Problem to solve:
Word for word, and with pictures excluded, copy out all the records that follow.

==== Input ====

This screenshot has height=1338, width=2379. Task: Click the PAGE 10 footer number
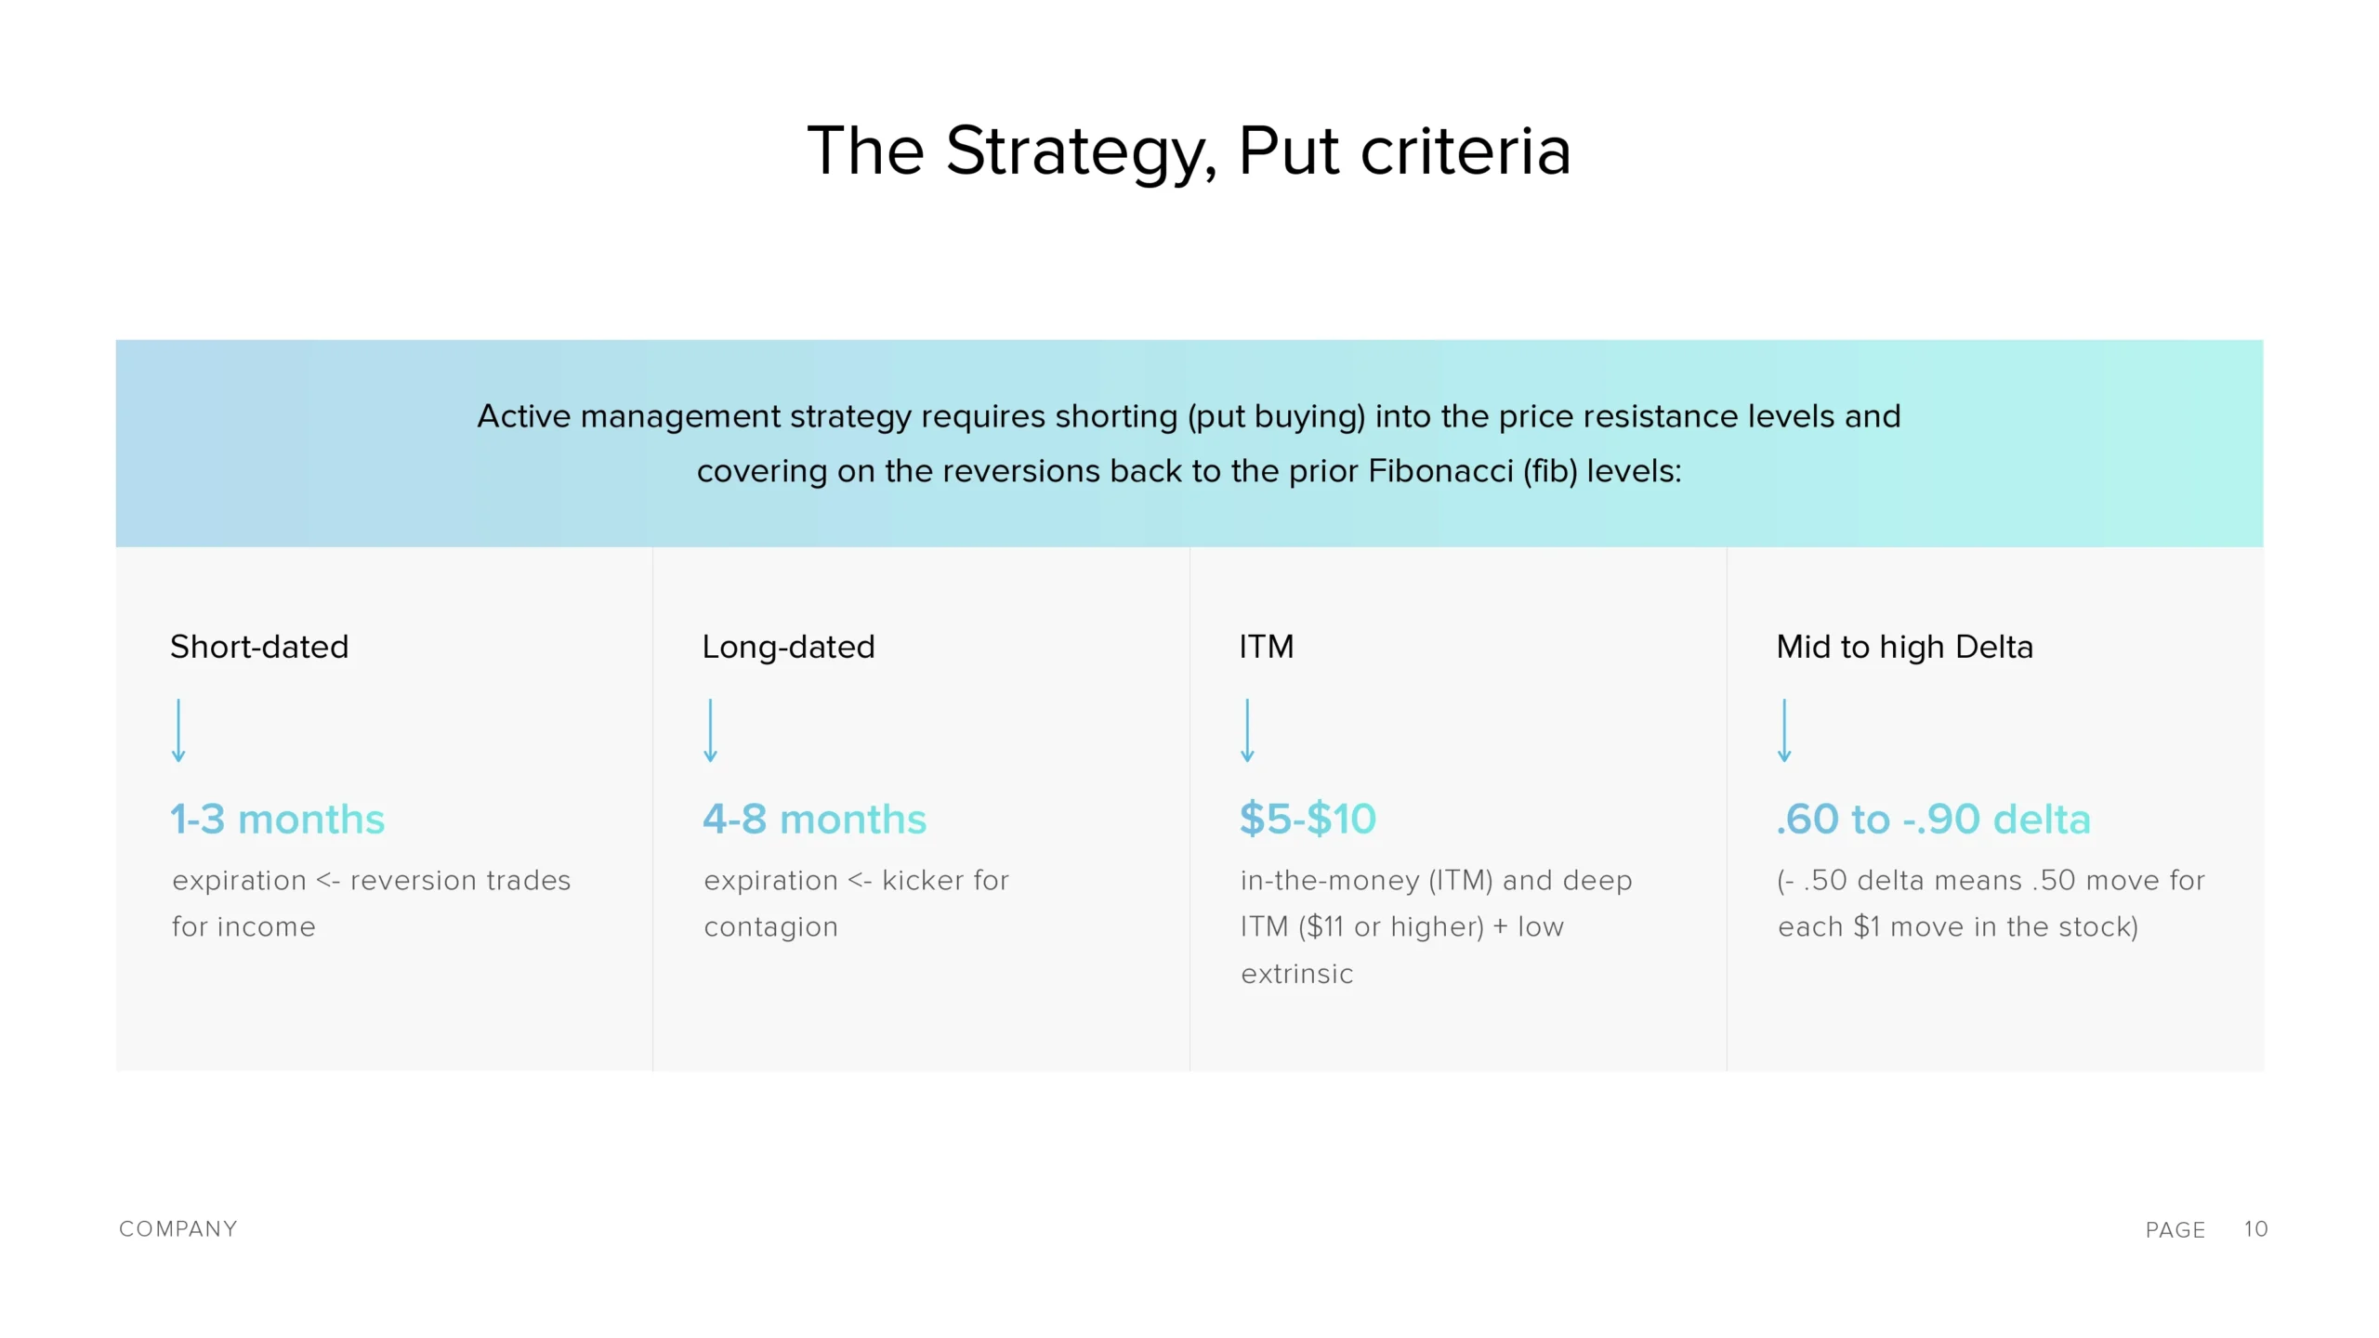2255,1228
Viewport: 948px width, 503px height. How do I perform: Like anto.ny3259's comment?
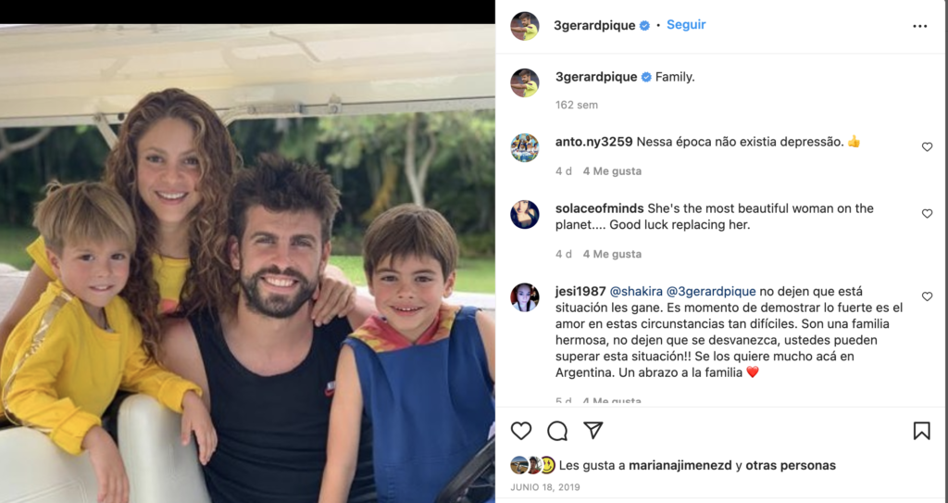point(927,147)
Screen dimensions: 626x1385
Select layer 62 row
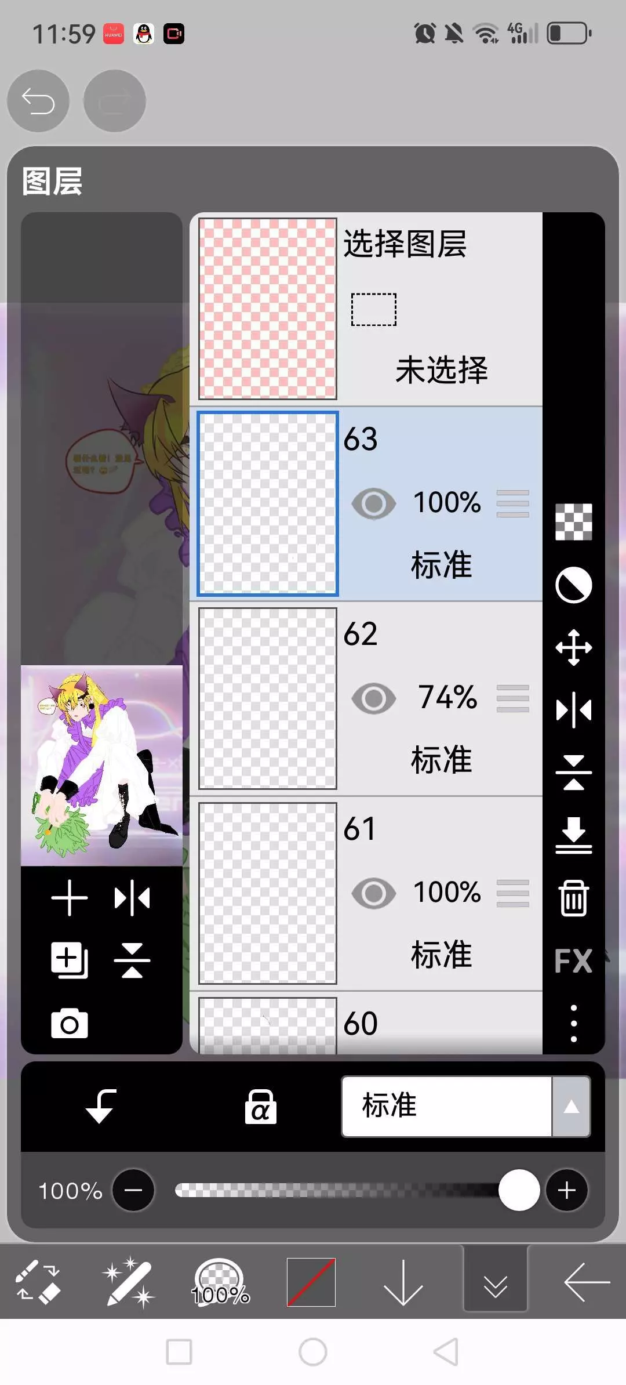366,699
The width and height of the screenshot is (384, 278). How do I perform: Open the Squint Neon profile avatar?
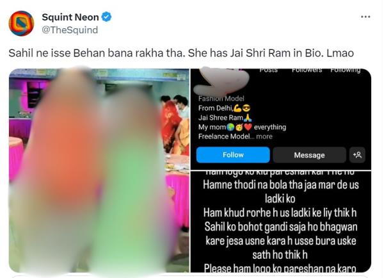tap(21, 24)
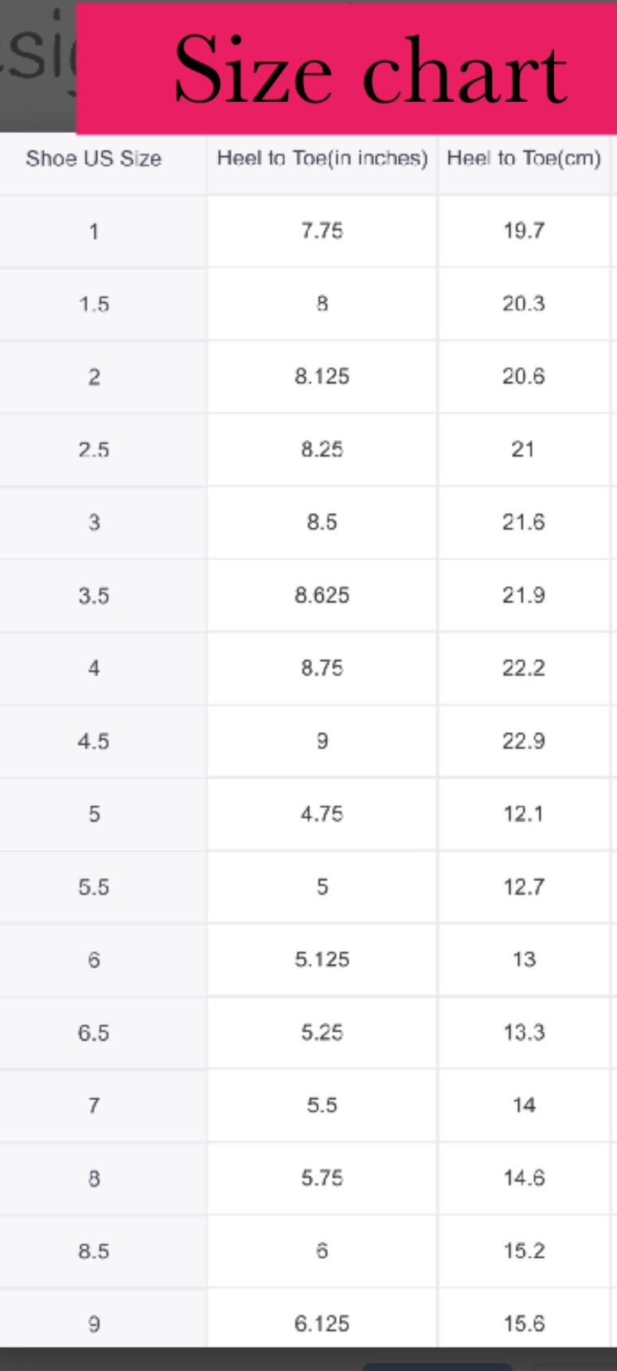Click the 4.75 inches cell
This screenshot has width=617, height=1371.
pos(322,814)
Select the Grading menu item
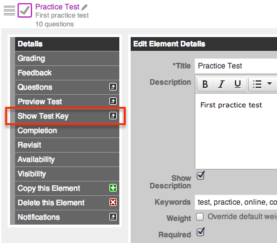Viewport: 277px width, 243px height. (x=67, y=58)
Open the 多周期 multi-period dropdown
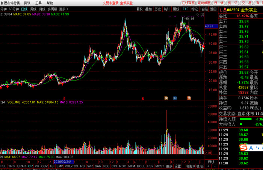 52,9
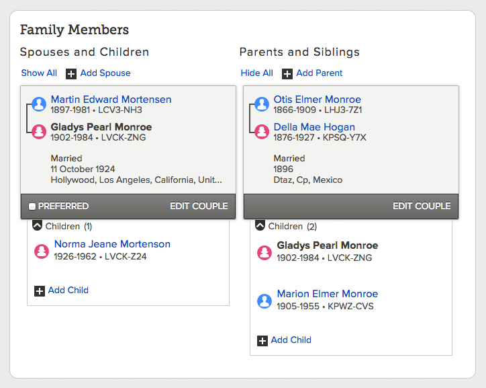This screenshot has height=388, width=486.
Task: Open Norma Jeane Mortenson's profile link
Action: point(112,244)

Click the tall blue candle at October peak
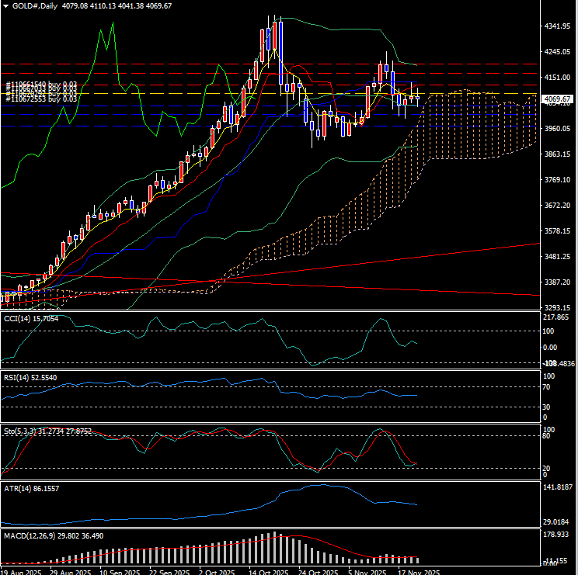click(280, 47)
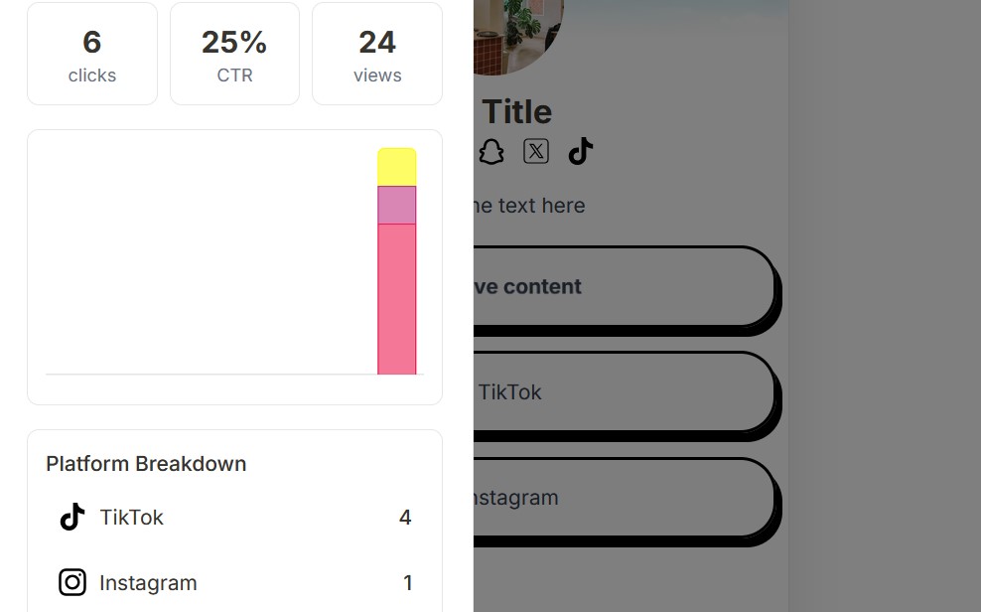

====

Solution for this task:
This screenshot has height=1338, width=2379. Task: Click the PAGE 10 footer number
2255,1228
Viewport: 948px width, 503px height. How do I perform: Like anto.ny3259's comment?
point(927,147)
Screen dimensions: 626x1385
Select layer 62 row
366,699
The width and height of the screenshot is (384, 278). How do I perform: Open the Squint Neon profile avatar?
tap(21, 24)
Click the 4.75 inches cell
This screenshot has width=617, height=1371.
pos(322,814)
Select the Grading menu item
Viewport: 277px width, 243px height. (x=67, y=58)
Open the 多周期 multi-period dropdown
 52,9
This screenshot has height=388, width=486.
Task: Open Norma Jeane Mortenson's profile link
Action: point(112,244)

Click the tall blue candle at October peak
click(280, 47)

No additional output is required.